The inspiration for this dish comes courtesy of BentoBetty who posted a great piece on Bento boxes and cooking traditional Chinese cooking. Now I am no officionado of said Bento Boxes, but I looked at the contents and thought, I want me some of that.
So fried Tofu, which had been marinating in some soy sauce and garlic for a few hours, and then right at the last moment of frying some more soy was added. A dish of noodles with some spring onions and oyster sauce, and yes some steamed greens.

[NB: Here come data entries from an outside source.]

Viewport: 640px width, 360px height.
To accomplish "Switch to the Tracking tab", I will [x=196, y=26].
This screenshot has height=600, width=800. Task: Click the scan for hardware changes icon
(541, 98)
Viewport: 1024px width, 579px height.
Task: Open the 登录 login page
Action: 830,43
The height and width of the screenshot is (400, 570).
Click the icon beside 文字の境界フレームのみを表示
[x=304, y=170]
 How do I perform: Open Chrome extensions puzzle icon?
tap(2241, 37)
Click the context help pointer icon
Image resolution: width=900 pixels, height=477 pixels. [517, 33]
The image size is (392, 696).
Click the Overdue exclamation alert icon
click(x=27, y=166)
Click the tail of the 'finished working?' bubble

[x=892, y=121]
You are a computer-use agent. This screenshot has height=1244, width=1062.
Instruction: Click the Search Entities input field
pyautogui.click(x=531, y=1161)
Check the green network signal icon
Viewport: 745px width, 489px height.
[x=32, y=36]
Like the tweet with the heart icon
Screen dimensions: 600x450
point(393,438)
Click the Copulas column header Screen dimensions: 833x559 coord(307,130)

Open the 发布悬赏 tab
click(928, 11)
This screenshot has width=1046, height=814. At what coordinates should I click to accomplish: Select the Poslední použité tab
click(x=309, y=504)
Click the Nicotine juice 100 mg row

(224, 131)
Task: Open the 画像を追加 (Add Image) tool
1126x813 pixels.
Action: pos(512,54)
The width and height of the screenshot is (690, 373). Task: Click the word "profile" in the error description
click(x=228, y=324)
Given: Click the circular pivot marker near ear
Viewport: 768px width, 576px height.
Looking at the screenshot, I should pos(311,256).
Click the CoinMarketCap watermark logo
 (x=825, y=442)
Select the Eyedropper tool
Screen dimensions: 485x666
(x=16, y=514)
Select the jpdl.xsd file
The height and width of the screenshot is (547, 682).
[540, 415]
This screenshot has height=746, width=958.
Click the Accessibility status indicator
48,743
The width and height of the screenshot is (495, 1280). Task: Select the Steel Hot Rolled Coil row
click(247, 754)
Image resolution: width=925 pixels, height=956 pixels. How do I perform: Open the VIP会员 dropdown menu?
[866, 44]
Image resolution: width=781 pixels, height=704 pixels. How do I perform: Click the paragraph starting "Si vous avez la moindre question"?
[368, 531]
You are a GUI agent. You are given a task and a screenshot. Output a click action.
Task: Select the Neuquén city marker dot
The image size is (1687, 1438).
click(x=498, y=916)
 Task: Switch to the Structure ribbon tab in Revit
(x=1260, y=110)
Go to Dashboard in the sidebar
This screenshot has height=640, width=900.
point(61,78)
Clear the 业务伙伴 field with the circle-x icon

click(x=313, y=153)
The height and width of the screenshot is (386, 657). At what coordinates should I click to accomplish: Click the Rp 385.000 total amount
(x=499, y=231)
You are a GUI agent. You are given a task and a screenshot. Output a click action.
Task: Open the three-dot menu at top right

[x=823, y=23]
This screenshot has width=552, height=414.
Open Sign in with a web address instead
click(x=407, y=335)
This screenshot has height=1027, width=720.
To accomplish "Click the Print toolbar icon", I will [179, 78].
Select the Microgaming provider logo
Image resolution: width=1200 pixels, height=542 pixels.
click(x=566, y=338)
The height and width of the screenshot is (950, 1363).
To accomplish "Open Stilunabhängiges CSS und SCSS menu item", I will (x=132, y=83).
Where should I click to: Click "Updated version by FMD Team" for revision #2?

Greens with Sesame Oil and Seeds~
Now my “oriental” vegetables are a little way off from being ready (like the Kailaan and ChopSuey greens), so I picked some spinach and chard.for tonight’s dinner. I like them steamed / cooked in the microwave or blacnhed, and then I add a few sprinkles and drops of Sesame Oil and a tablespoon of toasted sesame seeds to the greens just before serving. You can use any greens for this dish – chard, spinach, kale, cabbage, pak choy, choysum, kailaan, chopsuey greens etc. All respond to steaming or blanching and go great with sesame oil.
A perfect meal; definitely feling a bit more grounded now!